On the other hand, at the WDAS, the local currency fell by one kobo to close at N155.76 to a dollar yesterday, lower than the N155.75 it was at the end of Monday’s auction.

In all, the CBN offered a total of $180 million to the 18 banks that participated in the auction. The apex bank had also offered same amount at Monday’s auction.

Financial market analysts at the Ecobank Group, Mr. Kunle Ezun and Kenneth Asenime, in a joint report, attributed the depreciation suffered by the naira to increased corporate demand to cover import bills and other forex obligations.

“Although the naira has a weakening outlook, the steady rise in reserves to around 10 months equivalent of imports provides a large cushion to support the naira in the weeks ahead.
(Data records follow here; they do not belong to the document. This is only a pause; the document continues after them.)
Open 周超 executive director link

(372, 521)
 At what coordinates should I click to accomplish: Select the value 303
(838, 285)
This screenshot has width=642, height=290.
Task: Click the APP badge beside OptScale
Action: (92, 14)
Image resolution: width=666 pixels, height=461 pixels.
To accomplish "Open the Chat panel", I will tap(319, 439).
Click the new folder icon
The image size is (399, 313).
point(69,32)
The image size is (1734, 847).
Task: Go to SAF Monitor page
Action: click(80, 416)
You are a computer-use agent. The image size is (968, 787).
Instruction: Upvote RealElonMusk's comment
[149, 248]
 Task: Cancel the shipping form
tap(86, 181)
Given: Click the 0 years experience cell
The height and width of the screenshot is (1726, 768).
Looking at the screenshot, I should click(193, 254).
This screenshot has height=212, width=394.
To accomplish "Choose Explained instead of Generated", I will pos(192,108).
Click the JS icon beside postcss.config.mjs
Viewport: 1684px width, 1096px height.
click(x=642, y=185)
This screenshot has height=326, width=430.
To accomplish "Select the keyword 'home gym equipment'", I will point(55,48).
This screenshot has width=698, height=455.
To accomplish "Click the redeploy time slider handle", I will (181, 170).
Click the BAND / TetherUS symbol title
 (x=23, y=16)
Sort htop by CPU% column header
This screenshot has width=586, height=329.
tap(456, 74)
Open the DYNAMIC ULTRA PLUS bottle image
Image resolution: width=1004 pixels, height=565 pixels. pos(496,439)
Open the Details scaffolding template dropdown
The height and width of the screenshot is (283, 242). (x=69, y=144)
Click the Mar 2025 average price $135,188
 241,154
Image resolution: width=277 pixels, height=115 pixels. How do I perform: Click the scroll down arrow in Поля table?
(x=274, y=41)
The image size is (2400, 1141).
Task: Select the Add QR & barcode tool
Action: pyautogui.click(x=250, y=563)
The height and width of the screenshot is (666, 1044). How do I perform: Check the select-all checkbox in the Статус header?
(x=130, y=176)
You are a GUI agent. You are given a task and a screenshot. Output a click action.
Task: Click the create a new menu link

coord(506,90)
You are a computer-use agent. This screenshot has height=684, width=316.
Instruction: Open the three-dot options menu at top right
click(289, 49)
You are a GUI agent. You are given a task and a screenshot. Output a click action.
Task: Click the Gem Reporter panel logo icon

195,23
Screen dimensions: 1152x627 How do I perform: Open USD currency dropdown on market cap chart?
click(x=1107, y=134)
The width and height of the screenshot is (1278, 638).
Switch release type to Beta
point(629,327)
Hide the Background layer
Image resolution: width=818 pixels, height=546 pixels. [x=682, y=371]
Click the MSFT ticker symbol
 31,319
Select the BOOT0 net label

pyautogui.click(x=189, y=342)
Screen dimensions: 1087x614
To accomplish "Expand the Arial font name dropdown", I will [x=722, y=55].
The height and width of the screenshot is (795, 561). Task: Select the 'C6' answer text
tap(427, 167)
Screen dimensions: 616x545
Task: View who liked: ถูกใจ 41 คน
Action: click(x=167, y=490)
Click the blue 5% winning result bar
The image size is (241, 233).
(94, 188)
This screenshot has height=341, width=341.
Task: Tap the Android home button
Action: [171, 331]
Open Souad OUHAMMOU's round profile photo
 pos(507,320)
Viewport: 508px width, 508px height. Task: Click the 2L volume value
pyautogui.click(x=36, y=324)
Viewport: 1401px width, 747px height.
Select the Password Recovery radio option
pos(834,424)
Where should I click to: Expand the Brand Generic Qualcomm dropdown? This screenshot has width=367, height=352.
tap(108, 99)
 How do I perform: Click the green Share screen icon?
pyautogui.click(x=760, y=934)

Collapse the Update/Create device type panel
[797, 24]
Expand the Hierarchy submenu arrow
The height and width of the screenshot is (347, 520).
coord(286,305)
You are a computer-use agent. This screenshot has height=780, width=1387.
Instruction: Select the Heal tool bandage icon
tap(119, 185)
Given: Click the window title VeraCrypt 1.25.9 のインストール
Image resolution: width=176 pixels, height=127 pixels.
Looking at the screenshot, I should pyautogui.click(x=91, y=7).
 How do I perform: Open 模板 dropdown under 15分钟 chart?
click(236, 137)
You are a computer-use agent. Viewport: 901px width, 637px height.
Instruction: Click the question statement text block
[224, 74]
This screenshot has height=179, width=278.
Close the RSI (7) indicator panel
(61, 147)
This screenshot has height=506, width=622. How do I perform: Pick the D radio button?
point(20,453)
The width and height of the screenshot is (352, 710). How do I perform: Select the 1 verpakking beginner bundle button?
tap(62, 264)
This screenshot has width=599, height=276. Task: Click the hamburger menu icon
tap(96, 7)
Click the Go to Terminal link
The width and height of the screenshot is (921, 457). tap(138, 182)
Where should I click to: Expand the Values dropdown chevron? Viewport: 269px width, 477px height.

Over the short term, the naira will likely continue to trade on the interbank market within the CBN’s three per cent band either side of N155/$1. The CBN continues its liquidity management (through the sale of Open Market Operations bills) to ensure price stability,” they added.

The CBN Governor, Mallam Sanusi Lamido Sanusi, recently stressed the need to continue to build fiscal buffers because of what he termed “dark clouds in the horizon.”

He added: “We need to go into a period of strong and serious fiscal restraints and consolidation. We must continue to build up external reserves and protect the economy from external shocks.”